* TEXT SEGMENT:
^^^^

FETCH the cursor data INTO some host programming language variable(s)

Each time the FETCH statement is executed the cursor pointer is moved to the next row and the data is copied to the host programming language variables that are specified. Traditionally the pointer can only move forward through the result set and can only move one row at a time. Newer databases add the ability to move the pointer either forwards or backwards and by some arbitrary number of rows in either direction. (ODBC has something called a cursor library that will provide the backward and arbitrary movement functions if the database doesn't support those features.)

Now lets look at an example of the embedded method.

Embedded SQL

Embedded SQL can be used in whatever languages the database vendor supports. Traditionally the languages used with embedded SQL are C, C++, COBOL, FORTRAN, and Java. On OS/2 both DB2 and Oracle support a Rexx interface that looks something like embedded SQL but is really a cross between embedded and CLI.

The example below is a simple C program that opens a cursor requesting all the democratic voters from the city of Littleton, and prints out the results. This program would have to be run through a precompiler, supplied by the database vendor. The output from the precompiler would then be compiled.

EXEC SQL INCLUDE SQLCA;
EXEC SQL BEGIN DECLARE SECTION;
char fname[254];
char lname[254];
char address[254];
EXEC SQL END DECLARE SECTION;

int rn=0;

/* connect to the database */
EXEC SQL CONNECT "DBA"

/* create cursor for SELECT statement */
EXEC SQL DECLARE CURSOR c1 FOR select first_name,last_name,address from voters
where city='LITTLETON' and party = `DEMOCRAT';

EXEC SQL OPEN CURSOR c1;

while (1) /* start a loop */
{
/* execute the select statement */
EXEC SQL FETCH c1 INTO :fname, :lname, :address;
/* break out of the loop when no more data is indicated */
if (SQLCODE != 0) break;
rn++; /* increment a row counter */
/* print out the row number, first name, last name and address */
printf("row %ld Name: %s %s Address: %s\n",rn,fname,lname.address);
}

Notes on the code.

^^^^

* DATA PROVIDED:
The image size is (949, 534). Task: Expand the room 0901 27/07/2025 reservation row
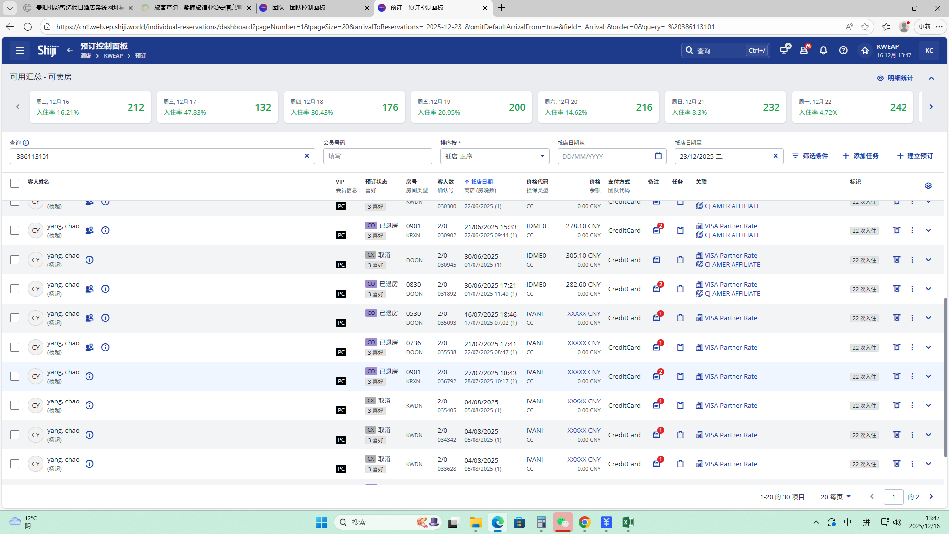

^^^^

* TASK SET:
[1] In the embedded SQL text, what must the example C program be run through before it can be compiled?
[2] Pick up the embedded SQL text from the point where it stops and carry it on.

* ANSWERS TO THE EXERCISES:
[1] A precompiler supplied by the database vendor.

[2]
The SQLCA is a structure that is used to communicate results (error codes or success codes) from the database.
The C variables we want to use to communicate with SQL are declared in the DECLARE SECTION so the precompiler can recognize them. This section is required even though we identify which variables we want to use in the FETCH statement by prefixing the variable name with a colon - these are called host variables. The reason for this section is the precompiler needs to know the type and size of host variables so that it can generate the code needed to convert from the database type into the host variable type. We will discuss type matching between the host language and variables later on below.
The cursor that we create (with the DECLARE) is named C1. Cursor names allow multiple cursors to be DECLARED, OPENED and FETCHED at the same time since each cursor is referenced by its name.
The SQLCODE is an element in the SQLCA structure that was declared at the top of the example. It contains a numeric value to indicate success or failure.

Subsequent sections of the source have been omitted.